Word and item position data
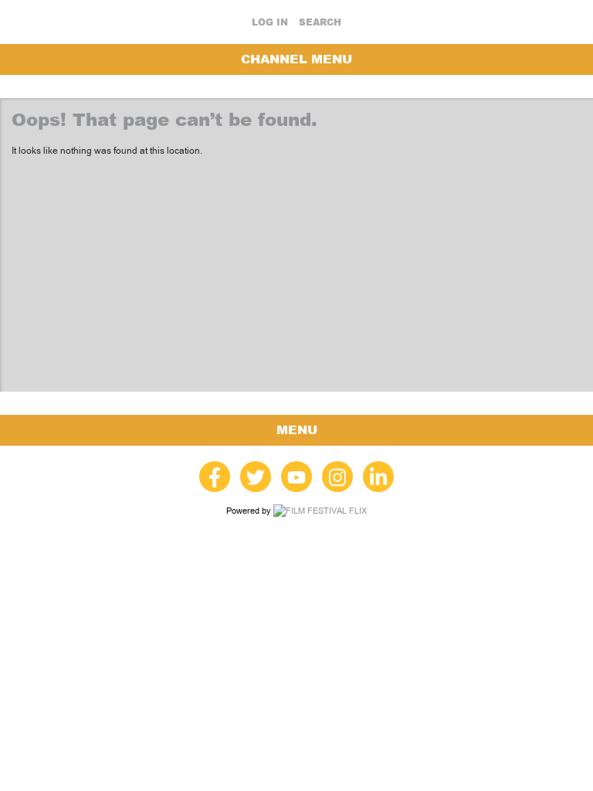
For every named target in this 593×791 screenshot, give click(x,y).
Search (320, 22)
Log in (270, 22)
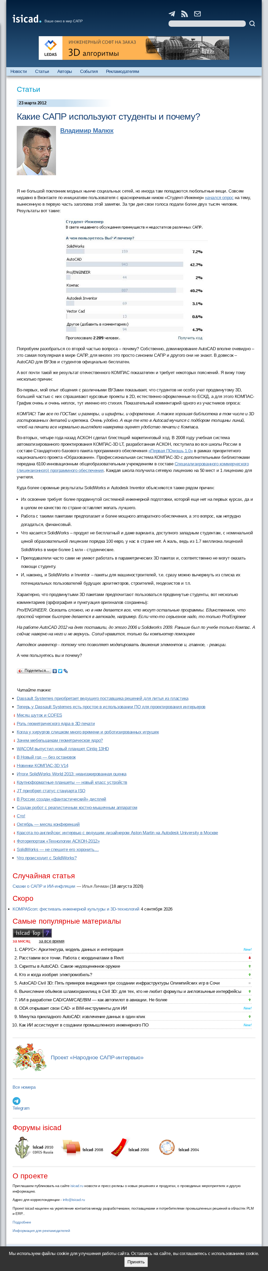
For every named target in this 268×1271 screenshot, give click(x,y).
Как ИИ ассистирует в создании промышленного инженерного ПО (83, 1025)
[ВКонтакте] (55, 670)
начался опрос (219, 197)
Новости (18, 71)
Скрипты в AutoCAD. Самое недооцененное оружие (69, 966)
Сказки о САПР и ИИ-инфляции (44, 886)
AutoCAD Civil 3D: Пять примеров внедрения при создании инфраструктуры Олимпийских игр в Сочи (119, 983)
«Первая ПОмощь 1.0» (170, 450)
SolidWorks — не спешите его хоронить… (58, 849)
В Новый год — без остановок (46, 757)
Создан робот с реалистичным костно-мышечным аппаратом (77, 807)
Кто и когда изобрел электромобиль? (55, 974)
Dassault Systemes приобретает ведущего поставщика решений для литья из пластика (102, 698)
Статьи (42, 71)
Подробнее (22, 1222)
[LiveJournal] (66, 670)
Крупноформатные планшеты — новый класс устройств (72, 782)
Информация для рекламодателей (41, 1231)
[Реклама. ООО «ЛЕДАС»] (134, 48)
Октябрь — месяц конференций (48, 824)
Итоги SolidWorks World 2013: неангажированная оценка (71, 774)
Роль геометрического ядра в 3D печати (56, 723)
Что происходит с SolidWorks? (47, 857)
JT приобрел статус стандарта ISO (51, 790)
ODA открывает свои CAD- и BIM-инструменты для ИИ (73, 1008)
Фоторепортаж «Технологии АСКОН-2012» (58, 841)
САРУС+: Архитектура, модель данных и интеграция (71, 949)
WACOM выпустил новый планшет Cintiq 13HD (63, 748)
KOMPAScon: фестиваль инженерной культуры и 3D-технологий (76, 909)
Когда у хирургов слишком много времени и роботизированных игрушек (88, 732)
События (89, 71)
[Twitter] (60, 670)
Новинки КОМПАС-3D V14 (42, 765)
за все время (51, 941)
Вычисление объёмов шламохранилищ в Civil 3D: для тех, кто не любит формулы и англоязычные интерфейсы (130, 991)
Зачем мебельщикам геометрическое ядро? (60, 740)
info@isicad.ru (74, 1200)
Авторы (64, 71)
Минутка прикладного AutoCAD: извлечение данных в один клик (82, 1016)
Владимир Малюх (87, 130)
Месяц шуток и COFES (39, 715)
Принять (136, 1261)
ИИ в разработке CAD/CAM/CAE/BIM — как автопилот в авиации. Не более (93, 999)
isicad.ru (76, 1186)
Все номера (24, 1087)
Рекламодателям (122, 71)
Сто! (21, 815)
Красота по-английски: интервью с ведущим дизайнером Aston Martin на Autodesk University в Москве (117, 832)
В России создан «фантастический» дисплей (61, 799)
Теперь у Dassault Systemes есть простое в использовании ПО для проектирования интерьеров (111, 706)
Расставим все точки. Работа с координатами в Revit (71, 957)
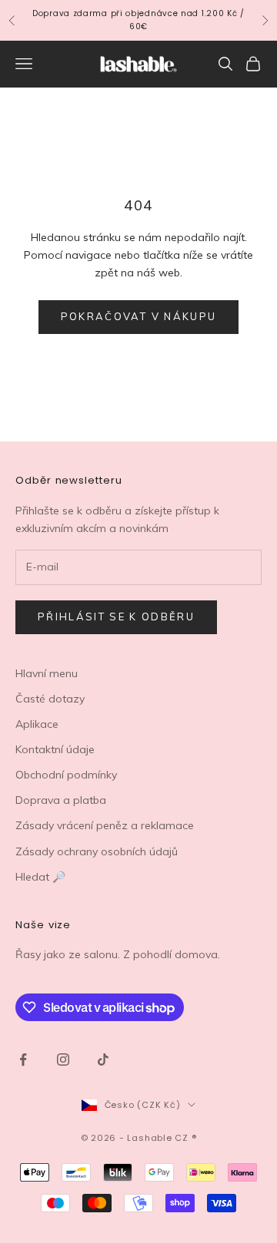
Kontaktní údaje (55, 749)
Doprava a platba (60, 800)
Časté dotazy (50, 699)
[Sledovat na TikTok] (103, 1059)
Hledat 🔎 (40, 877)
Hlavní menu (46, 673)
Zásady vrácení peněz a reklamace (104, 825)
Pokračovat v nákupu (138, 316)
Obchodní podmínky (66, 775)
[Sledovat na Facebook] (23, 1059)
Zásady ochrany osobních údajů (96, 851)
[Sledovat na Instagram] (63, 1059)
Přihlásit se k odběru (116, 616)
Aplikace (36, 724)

### GIVEN REQUEST
Copy the entries from the start through the line containing "за все время (51, 941)", substituting "SOLIDWORKS" for every "SolidWorks" and leaving everything else unchanged. Omit the pictures.

### RESPONSE TO THIS TASK
For every named target in this 593×791 screenshot, give click(x,y).
Search (320, 22)
Log in (270, 22)
For every named target in this 268×1271 screenshot, give click(x,y).
Как ИИ ассистирует в создании промышленного инженерного ПО (83, 1025)
[ВКонтакте] (55, 670)
начался опрос (219, 197)
Новости (18, 71)
Скрипты в AutoCAD. Самое недооцененное оружие (69, 966)
Сказки о САПР и ИИ-инфляции (44, 886)
AutoCAD Civil 3D: Пять примеров внедрения при создании инфраструктуры Олимпийских игр в Сочи (119, 983)
«Первая ПОмощь 1.0» (170, 450)
SOLIDWORKS — не спешите его хоронить… (58, 849)
В Новый год — без остановок (46, 757)
Создан робот с реалистичным костно-мышечным аппаратом (77, 807)
Кто и когда изобрел электромобиль? (55, 974)
Dassault Systemes приобретает ведущего поставщика решений для литья из пластика (102, 698)
Статьи (42, 71)
Подробнее (22, 1222)
[LiveJournal] (66, 670)
Крупноформатные планшеты — новый класс устройств (72, 782)
Информация для рекламодателей (41, 1231)
[Реклама. ООО «ЛЕДАС»] (134, 48)
Октябрь — месяц конференций (48, 824)
Итоги SOLIDWORKS World 2013: неангажированная оценка (71, 774)
Роль геометрического ядра в 3D печати (56, 723)
Что происходит с SOLIDWORKS? (47, 857)
JT приобрел статус стандарта ISO (51, 790)
ODA открывает свои CAD- и BIM-инструменты для ИИ (73, 1008)
Фоторепортаж «Технологии АСКОН-2012» (58, 841)
САРУС+: Архитектура, модель данных и интеграция (71, 949)
WACOM выпустил новый планшет Cintiq 13HD (63, 748)
KOMPAScon: фестиваль инженерной культуры и 3D-технологий (76, 909)
Когда у хирургов слишком много времени и роботизированных игрушек (88, 732)
События (89, 71)
[Twitter] (60, 670)
Новинки КОМПАС-3D V14 (42, 765)
за все время (51, 941)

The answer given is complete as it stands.